Но ведь в действительности ближайшей основой развития мышления является не природа как таковая, а как раз изменение природы общественным человеком, практика. Если же эта предметно-практическая основа мышления представлена как продукт мышления, как мышление в его предметном осуществлении, то получается, [136] что мышление только по видимости имеет дело с предметностью, а на самом деле, в сущности, только с самим собой, со своим же собственным «инобытием». Логические определения, т.е. те определения, которыми внешний предметный мир обязан мышлению, начинают казаться абсолютными и единственно истинными определениями этого мира.
Точка зрения логики и превращается у Гегеля в абсолютную и всеобъемлющую точку зрения. Если сущность человека усмотрена в мышлении, а сущность предметной действительности – в том, что она продукт мышления, «отчужденное понятие», то и закон развития мышления выступает как закон развития реального мира. Поэтому-то «человек» и «мышление в понятиях» для Гегеля оказываются полными синонимами, точно так же, как «мир» и «мир в понятии», «логически освоенный мир». Закон, на самом деле определяющий только деятельность теоретически мыслящей головы, превращается в верховный закон развития и практики человека и предметного мира.

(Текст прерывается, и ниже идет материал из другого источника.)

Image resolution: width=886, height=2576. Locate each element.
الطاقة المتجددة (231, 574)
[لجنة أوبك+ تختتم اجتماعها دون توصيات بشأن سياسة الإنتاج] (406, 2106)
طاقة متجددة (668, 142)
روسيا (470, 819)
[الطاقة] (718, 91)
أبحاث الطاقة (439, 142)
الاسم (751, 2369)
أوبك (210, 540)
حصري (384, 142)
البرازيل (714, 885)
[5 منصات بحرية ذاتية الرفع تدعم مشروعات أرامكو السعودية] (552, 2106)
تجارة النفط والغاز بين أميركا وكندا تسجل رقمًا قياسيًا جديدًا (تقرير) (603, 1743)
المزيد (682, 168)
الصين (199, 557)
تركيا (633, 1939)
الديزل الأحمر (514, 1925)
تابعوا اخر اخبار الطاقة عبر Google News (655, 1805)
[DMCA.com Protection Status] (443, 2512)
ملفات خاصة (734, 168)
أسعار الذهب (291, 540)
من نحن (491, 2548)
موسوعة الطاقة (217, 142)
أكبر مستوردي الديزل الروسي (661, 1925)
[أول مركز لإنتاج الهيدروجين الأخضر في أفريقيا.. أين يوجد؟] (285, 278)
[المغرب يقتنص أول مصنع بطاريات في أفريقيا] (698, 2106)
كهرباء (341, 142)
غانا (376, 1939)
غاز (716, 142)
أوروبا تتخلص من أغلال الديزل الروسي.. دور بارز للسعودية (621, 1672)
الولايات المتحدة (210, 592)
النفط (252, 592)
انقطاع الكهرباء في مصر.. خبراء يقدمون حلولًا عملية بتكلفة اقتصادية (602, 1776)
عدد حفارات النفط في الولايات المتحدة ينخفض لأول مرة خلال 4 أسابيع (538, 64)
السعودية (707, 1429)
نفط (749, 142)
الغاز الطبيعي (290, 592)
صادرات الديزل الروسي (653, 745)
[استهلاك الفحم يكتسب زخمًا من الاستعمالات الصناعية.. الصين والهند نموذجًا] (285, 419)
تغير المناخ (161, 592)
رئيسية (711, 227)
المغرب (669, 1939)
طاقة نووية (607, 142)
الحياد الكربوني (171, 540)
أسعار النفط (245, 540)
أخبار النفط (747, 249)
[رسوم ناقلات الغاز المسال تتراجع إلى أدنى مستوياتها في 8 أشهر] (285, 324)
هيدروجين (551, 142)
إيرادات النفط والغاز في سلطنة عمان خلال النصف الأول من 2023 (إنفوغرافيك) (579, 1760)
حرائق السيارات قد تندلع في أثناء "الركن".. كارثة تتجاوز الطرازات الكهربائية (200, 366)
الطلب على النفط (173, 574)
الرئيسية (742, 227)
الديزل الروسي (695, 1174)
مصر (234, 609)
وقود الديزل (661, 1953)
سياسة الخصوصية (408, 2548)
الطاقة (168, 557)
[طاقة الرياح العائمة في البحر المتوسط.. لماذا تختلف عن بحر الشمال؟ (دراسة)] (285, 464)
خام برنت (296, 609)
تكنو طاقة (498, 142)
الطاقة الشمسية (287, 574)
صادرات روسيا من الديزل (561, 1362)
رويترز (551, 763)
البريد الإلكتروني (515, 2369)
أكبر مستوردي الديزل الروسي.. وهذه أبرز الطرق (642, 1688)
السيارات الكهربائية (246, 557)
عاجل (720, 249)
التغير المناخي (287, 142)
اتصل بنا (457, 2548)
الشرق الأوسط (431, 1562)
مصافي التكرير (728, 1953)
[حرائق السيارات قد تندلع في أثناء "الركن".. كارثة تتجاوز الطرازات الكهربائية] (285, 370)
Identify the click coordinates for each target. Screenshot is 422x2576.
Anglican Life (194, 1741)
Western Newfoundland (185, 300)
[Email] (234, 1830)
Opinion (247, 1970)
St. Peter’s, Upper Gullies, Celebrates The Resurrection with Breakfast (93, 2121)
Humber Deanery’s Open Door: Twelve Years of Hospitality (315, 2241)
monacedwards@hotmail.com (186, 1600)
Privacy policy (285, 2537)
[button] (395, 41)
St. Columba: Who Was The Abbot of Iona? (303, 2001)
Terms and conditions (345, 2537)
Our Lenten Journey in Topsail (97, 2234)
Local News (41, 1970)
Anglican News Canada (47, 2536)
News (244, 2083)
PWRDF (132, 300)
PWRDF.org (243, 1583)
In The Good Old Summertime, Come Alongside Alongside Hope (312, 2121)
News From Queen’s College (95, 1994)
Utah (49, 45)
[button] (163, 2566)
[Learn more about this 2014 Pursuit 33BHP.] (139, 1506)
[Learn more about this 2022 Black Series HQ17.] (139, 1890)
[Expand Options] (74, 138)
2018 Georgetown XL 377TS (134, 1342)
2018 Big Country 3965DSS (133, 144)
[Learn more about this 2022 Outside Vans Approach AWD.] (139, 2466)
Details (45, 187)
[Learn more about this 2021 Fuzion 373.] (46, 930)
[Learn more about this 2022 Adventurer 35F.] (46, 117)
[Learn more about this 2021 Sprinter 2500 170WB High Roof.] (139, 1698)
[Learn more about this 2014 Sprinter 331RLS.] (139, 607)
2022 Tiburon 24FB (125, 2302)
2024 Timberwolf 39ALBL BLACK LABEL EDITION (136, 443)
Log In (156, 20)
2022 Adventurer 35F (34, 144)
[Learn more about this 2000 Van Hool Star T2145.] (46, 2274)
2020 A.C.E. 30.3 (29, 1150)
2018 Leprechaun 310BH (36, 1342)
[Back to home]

Реальным предметом гегелевской логики на самом деле везде остается – вопреки его иллюзиям – только процесс теоретического освоения мира, процесс мысленной репродукции мира. Поскольку Гегель исследует этот предмет, он и приходит к действительным открытиям. Постольку же, поскольку он принимает этот предмет не за то, что он на самом деле есть, а за нечто большое – за процесс становления самого мира, постольку он встает на путь неправильного понимания не только мира, но и самого мышления. Он лишает себя всякой возможности понять самый процесс мышления. Раз действительные условия, рождающие логическую деятельность, изображены как ее же собственные продукты и последствия, то она просто повисает в воздухе, или, точнее, «в эфире чистого мышления». Становится совершенно необъяснимым самый факт возникновения мышления и законы его развития. Оно лишается какого бы то ни было вне его лежащего основания. Это основание и усматривается в нем самом. Поэтому Гегель вынужден в итоге толковать логическую способность – способность различения и соединения понятий – как своего рода «дар божий», как деятельность саморазвивающегося «понятия», «в себя углубляющегося и из себя развивающегося». Необъяснимой [137] остается и закономерность восхождения от абстрактного к конкретному, выявленная Гегелем в движении теоретического познания. На вопрос: почему же мышление движется так, а не как-нибудь иначе, гегелевская философия дает ответ по существу тавтологический: такова уж первозданная и несотворимая природа мышления. Тавтология перестает здесь быть только тавтологией и оборачивается идеалистической ложью.